Cambodia: The Working Class Flexes its Muscles

Brad Forrest

The class struggle is heating up in Cambodia. Currently the country is a constitutional monarchy under the king Norodom Sihamoni. A 1997 coup placed effective power in the hands of the president and strongman Hun Sen and his Cambodian Peoples Party. It is commonly acknowledged that Sen and his cronies rule with excessive amounts of force and violence.

The garment industry is the lifeblood of the Cambodian economy, and recently a major strike by garment workers over higher wages ended with a government crackdown, resulting in three killed and many more wounded. Military police opened fire on hundreds of workers blocking a road on the southern edge of the capital Phnom Penh.

There have been mass protests and even a general strike as workers attempt to find a way forward in an economically undeveloped country, attractive to international investors because of its exceptionally low wages. As usual, the Cambodian government blames “gangsters” and even “anarchists” for this latest outbreak of the class struggle.

Cambodia has 800 garment and footwear factories employing about 600,000 workers. The workers are asking for a raise to about $160 per month, but some labor experts say a “living wage” in Cambodia would have to be around $283 per month.

At the tail end of the Vietnam War, Cambodia was conquered by the Maoist-inspired Khmer Rouge guerrillas led by Pol Pot. The Khmer Rouge were so degenerate and inward looking that they destroyed temples, libraries and all things Western. This is exactly the opposite of how a true socialist revolution would go forward.

Some estimate that about 2 million people died under the Pol Pot regime. Nevertheless, the regime was able to implement some progressive economic policies, copied from Mao’s China. These included agrarian reform at the expense of the big landowners and nationalizing the means of industrial production. There emerged a planned economy with a Stalinist-style political structure: a dictatorship of the bureaucracy whose power was based on balancing among the different social classes, though basing itself on a planned economy.

A planned economy is superior to capitalism because it not only leads to greater economic productivity but it operates according to a different logic than capitalism. Under capitalism the means of production are privately owned and they produce under the lash of market competition. Under the capitalist regime the production of profit means that workers’ wages and living conditions are under constant attack, since capitalists have a profit motive to out-sell their competitors by lowering their workers’ wages.
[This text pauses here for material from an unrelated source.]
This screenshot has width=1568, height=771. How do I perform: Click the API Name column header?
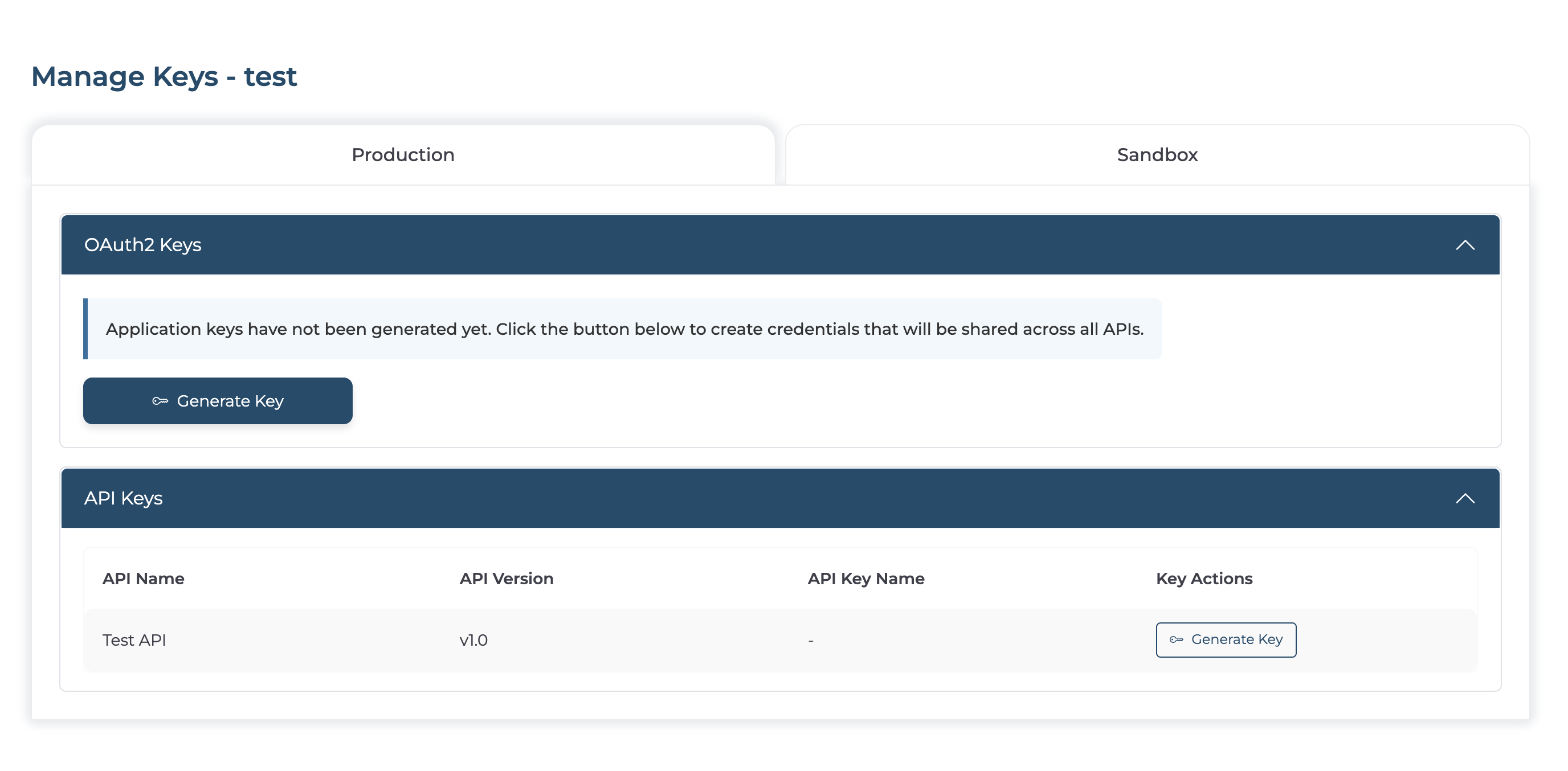click(143, 578)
With a planned economy, booms and slumps of overproduction are done away with. The state acts like a big entrepreneur and, if properly implemented, is able to plan production for the benefit of the workers and peasants, so that literally everyone has a job and their basic needs are met.

But a planned economy in an economically backward country like Cambodia can’t produce golden eggs or other miracles. If tomorrow a revolution in Haiti ushered in a planned economy, that dirt poor country would attack inequality, but poverty would remain a fact for some time, unless the Haitian economy was linked up with other economically advanced socialist nations. Socialism was never meant to be limited to one country.

The history of socialist experiments has been limited to poor countries, with wealthier nations having successfully defeated socialist-inspired revolutions. Thus wealthy nations have been able to portray socialism as inferior to capitalism, while ignoring the tremendous industrial and social advances achieved by the planned economies of the Soviet Union, China, and Cuba.

In 1995 the Cambodian government transitioned from a somewhat planned economy to market capitalism. Cambodia’s Stalinist-style socialism inevitably failed, and under the capitalist market reforms  —based on the hyper exploitation of workers — economic growth has averaged an impressive 6 percent for the past ten years. However, when the recession of 2008 hit Asia, Cambodia experienced a crushing drop of 23 percent in exports to the lucrative American and European nations, the country’s main markets.

The rumblings of the class struggle are the result of drastically low wages and terrible conditions now that capitalism has been reestablished. The worldwide recession has ushered in a new phase in the class struggle on an international scale, and Cambodian workers will have to find a way back to a democratically planned economy, having learned the lessons from its Stalinist past.